False Color

False Color

Replaces the picture's brightness levels (IRE) with a fixed colour palette so exposure problems are easy to spot. Useful for monitoring exposure on a live feed, finding clipped highlights or crushed blacks before they reach the audience, dialing in skin tones (typically the IRE 71-91 "dark straw" band), checking that talent and background are correctly lit, and giving camera operators an at-a-glance view of dynamic range. Pick a preset (Exposure, Black Levels, Full Detection, White Clip 99 IRE) or enable individual IRE bands by hand.

False Color - Settings

General
Property Description
Preset Quick-pick configuration that turns on a useful set of IRE bands and clipping levels. [default=FullDetection]. Exposure highlights only the brightest bands (94 IRE and up) — good for catching clipped highlights.

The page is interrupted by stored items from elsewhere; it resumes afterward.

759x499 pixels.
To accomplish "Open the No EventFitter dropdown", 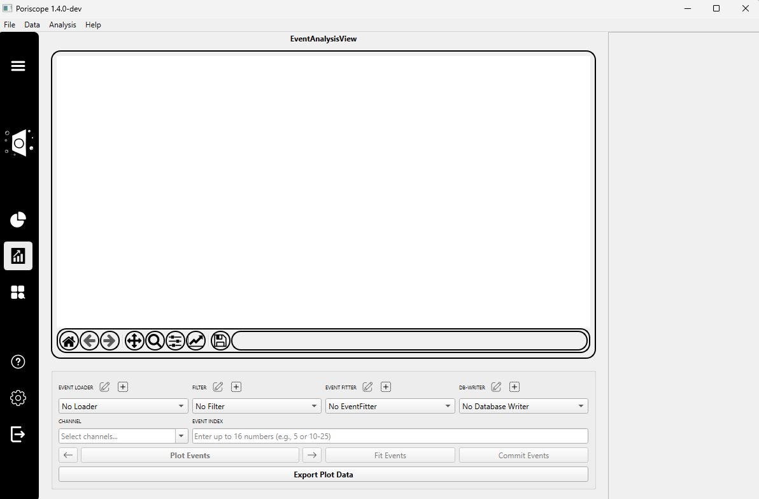I will (x=390, y=406).
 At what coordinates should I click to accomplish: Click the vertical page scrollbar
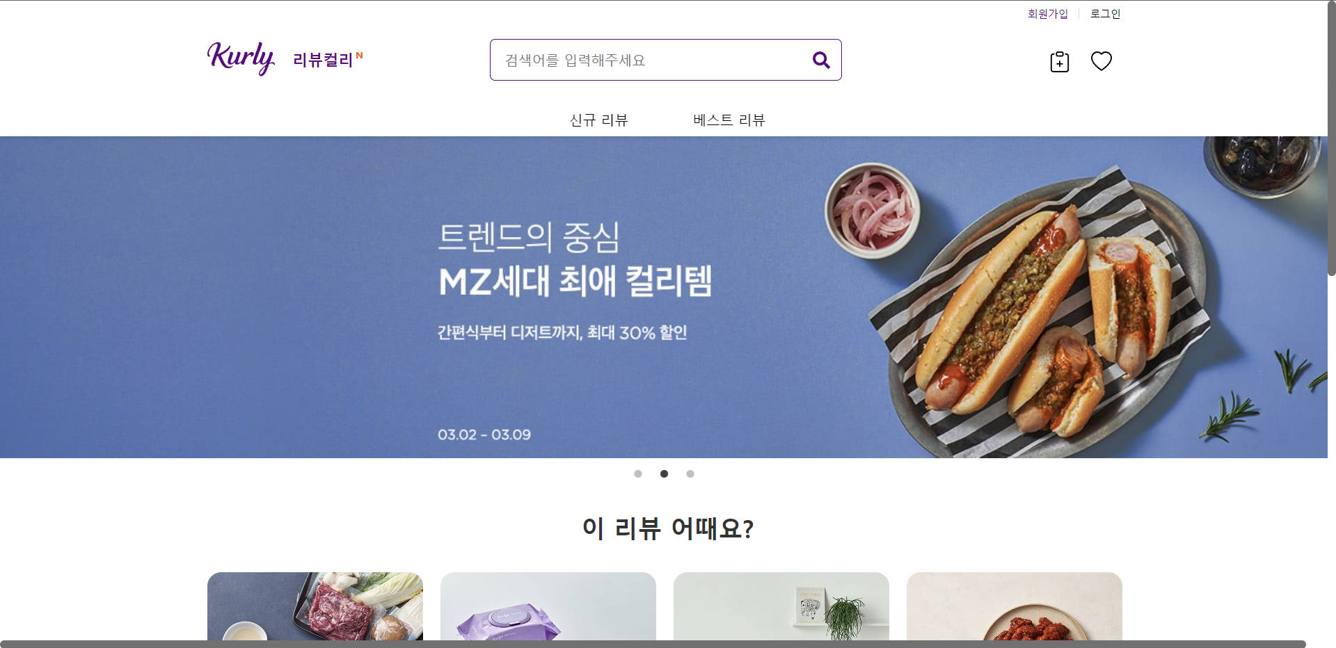point(1332,139)
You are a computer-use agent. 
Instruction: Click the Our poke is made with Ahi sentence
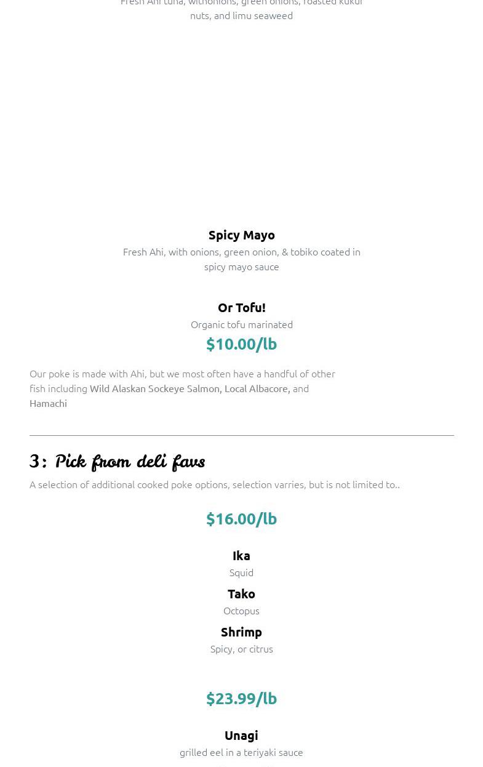182,374
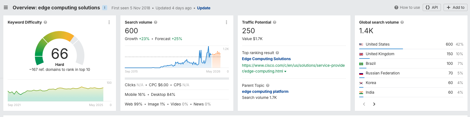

Black Levels highlights deep shadows (0–5 IRE) — good for spotting crushed blacks. Full Detection enables every band so the entire image is colour-coded. White Clip 99 IRE is a minimal exposure check focused on the absolute clip point.

IRE level detection

IRE level detection — choose which brightness bands are colour-coded in the output.

IRE level detection
Property Description
IRE 0-4 (Purple) Highlight darkest shadow detail in purple. [default=preset-driven]. Pixels at 0–4 IRE are crushed to true black on most displays. Use this band to find areas that have lost shadow information and need lifting.
IRE 5 (Blue) Highlight 5 IRE shadows in blue. [default=preset-driven]. A safe shadow level — dark but still has detail. Use to confirm shadows are deep without being clipped.
IRE 10-12 (Teal) Highlight 10–12 IRE in teal. [default=preset-driven]. Good reference band for the deepest comfortable shadow on broadcast video.
IRE 41-48 (Green) Highlight 41–48 IRE midtones in green. [default=preset-driven]. Useful for placing 18% grey cards and middle-grey reference subjects.
IRE 61-70 (Pink) Highlight 61–70 IRE in pink. [default=preset-driven]. Often used for caucasian skin-tone exposure references.
IRE 71-91 (Dark Straw) Highlight 71–91 IRE in dark straw. [default=preset-driven]. The classic skin-tone band — well-exposed faces should sit in here for a flattering look.
IRE 92-93 (Straw) Highlight 92–93 IRE in straw. [default=preset-driven]. Bright midtones approaching highlights — useful for monitoring near-overexposed skin or bright fabric.
IRE 94-95 (Yellow) Highlight 94–95 IRE in yellow. [default=preset-driven]. Warning band — pixels here are getting close to clipping.
IRE 96-98 (Orange) Highlight 96–98 IRE in orange. [default=preset-driven]. Stronger warning band — these areas are likely to clip on consumer monitors.
IRE 99-100 (Red) Highlight 99–100 IRE in red. [default=preset-driven]. Pixels at this level are clipped (pure white). Anything red on screen has lost highlight detail and should usually be brought back down with exposure or aperture.

Clipping

Clipping — adjust where the operator considers white and black levels to be clipped.

Clipping
Property Description
White level clip level (IRE) The brightness level treated as white clipping, in IRE. [min=95, max=100, default=100]. Lower this if the delivery format clips earlier than 100 IRE.
Black level clip level (IRE) The brightness level treated as black clipping, in IRE. [min=0, max=10, default=0]. Raise this if the delivery format crushes blacks above 0 IRE.

Misc

Misc — final tweaks to the False Color visualisation.

Misc
Property Description
Grayscale Intensity How desaturated the underlying picture appears beneath the false-colour bands. [min=0, max=100, default=preset-driven]. 0 keeps the original colours. 100 fully desaturates to greyscale so the false-colour overlays really stand out.
Reset Reset all settings to their defaults (preset, IRE bands, clipping levels, grayscale intensity).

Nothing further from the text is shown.